県外者は村八分! 死者ゼロの「コロナ空白地帯」島根県のファクターXは“徹底したヨソモノ排除”か

 新型コロナウイルス第4波が日本列島で猛威を振るう一方、政府や行政の対策は迷走を続けている。もはや、遅々として進まないワクチン接種の順番が回ってくるまで、自分の身は自分で守るしかなさそうだ。

 そんな中、注目すべきはコロナ空白地帯の島根県だ。同県は、累計感染者数は全国最少の379人(5月10日現在)で死者は全国唯一のゼロ。66万人という全国で2番目の人口の少なさもあるが、「ファクターX」は何なのか。

島根県の丸山達也知事

 島根は出雲大社や松江城といった国宝や温泉も有名な観光県だが、コロナ第4波の影響で観光客の人出は少ない。こうした状況は全国の地方都市で共通しているが、島根は役所主導で県民に「県外者との飲食」を控えるよう要請。歓楽街にある一部のスナックやキャバクラは入り口に「一見さんお断り」の貼り紙を掲げ、中には「県外の方はご利用をお控えください」という県外者の出禁を看板にしているスナックもあるほど、ヨソモノを警戒している。仕事で県庁のある松江市を訪れたという東京都在住の50代の男性は「普通の居酒屋で接待してくれた地元の人が、約束の直前に『入り口では県内在住って言ってください』とLINEを入れてきて驚いた」と振り返る。

言いたいことをはっきり主張するスナックの看板

 また、大阪府出身で3年前から同市在住の男性も、最近遭遇した緊迫の瞬間について明かす。

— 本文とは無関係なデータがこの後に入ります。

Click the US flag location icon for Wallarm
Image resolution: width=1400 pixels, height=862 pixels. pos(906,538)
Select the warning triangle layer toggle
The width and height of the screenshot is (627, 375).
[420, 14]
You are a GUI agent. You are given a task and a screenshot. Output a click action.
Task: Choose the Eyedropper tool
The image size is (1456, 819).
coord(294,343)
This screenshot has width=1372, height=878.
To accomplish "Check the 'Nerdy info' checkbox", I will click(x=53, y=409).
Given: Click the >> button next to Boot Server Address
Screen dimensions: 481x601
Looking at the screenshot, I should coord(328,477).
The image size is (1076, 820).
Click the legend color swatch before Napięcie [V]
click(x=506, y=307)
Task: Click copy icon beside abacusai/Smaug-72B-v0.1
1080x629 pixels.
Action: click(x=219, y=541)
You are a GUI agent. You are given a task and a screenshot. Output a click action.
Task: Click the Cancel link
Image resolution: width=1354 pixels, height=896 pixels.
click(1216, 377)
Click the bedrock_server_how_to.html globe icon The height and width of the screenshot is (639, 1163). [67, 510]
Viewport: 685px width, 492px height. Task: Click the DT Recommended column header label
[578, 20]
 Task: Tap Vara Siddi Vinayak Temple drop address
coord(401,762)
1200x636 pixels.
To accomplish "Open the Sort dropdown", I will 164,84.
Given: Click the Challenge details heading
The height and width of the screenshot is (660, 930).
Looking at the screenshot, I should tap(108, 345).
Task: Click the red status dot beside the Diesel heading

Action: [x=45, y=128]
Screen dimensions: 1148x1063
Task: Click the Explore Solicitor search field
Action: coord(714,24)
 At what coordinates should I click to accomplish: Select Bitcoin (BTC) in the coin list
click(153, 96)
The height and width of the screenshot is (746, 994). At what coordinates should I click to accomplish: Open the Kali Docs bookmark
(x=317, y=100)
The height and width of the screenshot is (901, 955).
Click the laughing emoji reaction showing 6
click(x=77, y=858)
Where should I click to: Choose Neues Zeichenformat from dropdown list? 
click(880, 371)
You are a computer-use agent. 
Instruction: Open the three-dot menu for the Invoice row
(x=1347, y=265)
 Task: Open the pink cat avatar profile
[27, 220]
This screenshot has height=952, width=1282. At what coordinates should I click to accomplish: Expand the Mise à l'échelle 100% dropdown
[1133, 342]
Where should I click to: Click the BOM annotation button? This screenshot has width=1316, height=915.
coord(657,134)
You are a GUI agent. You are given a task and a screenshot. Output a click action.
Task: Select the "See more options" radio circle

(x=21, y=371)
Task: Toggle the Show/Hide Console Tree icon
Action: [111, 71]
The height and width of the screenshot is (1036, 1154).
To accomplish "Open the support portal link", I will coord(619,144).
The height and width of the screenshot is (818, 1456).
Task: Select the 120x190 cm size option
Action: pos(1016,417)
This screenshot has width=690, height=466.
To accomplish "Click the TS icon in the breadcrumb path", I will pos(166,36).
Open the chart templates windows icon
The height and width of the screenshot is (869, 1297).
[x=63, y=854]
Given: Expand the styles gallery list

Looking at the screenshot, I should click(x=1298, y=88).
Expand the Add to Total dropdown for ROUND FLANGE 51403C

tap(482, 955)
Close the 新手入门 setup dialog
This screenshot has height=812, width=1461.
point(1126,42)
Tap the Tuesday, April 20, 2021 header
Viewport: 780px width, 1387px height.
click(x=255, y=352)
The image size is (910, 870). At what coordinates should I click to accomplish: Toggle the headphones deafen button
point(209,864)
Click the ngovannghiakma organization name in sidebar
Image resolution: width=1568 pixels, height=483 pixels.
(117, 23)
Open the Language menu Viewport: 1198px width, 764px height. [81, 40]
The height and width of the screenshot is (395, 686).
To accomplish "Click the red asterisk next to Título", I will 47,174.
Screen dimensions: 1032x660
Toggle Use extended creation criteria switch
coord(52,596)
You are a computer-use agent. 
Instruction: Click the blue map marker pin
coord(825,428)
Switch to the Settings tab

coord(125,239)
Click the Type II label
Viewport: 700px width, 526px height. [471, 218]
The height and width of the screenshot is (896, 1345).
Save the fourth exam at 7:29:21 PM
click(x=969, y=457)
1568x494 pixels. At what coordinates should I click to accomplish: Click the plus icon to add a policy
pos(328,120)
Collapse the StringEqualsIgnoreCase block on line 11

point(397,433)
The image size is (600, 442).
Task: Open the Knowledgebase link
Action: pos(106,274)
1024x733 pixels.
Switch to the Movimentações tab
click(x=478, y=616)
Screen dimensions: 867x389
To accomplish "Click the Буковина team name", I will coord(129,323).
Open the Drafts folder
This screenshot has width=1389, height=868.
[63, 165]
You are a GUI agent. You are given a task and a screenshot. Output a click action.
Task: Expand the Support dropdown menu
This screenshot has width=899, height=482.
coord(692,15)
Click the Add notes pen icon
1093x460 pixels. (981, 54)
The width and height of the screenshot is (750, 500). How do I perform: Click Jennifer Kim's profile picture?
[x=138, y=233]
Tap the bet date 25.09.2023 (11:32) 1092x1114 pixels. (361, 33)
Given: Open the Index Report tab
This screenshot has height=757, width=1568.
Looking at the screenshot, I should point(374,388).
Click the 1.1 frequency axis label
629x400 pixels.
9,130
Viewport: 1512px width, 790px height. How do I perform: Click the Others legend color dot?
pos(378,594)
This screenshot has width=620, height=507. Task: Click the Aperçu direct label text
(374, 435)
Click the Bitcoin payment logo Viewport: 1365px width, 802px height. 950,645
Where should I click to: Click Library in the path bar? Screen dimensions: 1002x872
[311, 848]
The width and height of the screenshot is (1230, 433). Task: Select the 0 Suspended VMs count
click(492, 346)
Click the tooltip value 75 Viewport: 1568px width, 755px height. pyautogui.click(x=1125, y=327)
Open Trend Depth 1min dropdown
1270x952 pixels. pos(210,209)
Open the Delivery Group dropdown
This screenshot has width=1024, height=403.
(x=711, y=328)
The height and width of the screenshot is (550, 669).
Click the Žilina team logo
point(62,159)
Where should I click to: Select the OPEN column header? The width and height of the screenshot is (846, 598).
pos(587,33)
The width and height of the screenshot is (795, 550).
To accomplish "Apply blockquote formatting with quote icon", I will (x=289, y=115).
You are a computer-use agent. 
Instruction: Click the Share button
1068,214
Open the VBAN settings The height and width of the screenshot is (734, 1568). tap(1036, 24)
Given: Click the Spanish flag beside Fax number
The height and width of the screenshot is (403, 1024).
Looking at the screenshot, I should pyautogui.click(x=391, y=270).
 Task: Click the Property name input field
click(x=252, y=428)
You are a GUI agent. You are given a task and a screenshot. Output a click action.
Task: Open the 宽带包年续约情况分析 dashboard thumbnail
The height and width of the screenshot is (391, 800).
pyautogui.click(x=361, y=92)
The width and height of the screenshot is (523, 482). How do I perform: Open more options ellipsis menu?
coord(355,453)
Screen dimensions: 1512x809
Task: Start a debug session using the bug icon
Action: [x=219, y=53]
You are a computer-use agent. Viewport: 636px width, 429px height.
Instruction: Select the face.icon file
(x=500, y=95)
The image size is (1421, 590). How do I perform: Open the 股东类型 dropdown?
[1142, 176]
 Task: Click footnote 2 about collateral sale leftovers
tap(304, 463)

「ある飲食店で食事をしていた時のこと。大阪からかかってきた電話に応対していた際に、会話の中で関西弁が出てしまったんです。電話を切った私は、それまでにぎやかだった店内が静まり返り、ほかの客がみんなこちらを凝視していることに気が付いた。その後、店の女将が私のところに歩み寄り、怖い顔で『県外者ですか?』と問い詰めてきたんです。運転免許証の住所を見せて事なきを得ましたが、身震いする体験でした」

低姿勢な「一見様お断り」

 地元の事情通によると、こうした徹底した「ヨソモノ排除運動」は、2020年7月末に丸山達也県知事が県外者と飲食店でアルコールを伴う会食を控えるよう県民に要請したのが始まりだという。知事は全国的に感染が落ち着いた10月に要請は解除した。第3波が来たため、今年1月中旬にアルコールの有無にかかわらず、県外者と一緒に飲食店を利用する行為の自粛を要請して現在に至る。

暴力団と一見さん追放の店

 結果、県外者は村八分のような状態となっているわけだが「だれ一人、異論を言う県民はいない」と前出の地元事情通は真顔で語る。「『ウィズ コロナ』の都会とは違い、田舎はまだ感染に極端な恐怖を感じる人が多い。週に2、3人程度、ぽろぽろと出る感染者はほとんどが『県外に出掛けていた』『県外の人と濃厚接触していた』と発表される。9割方の感染ルートが県外となる現状で、県外に出る行為や県外者との接触は『掟破り』として白い目で見られる」(事情通)と、田舎らしい周囲の目が、図らずも感染の拡大を防いでいるという。

 また、昨年4月9日に島根で初の感染者が確認された際、歓楽街にあるガールズバーでクラスターが発生したため、周辺の飲み屋は感染に神経質となっているという。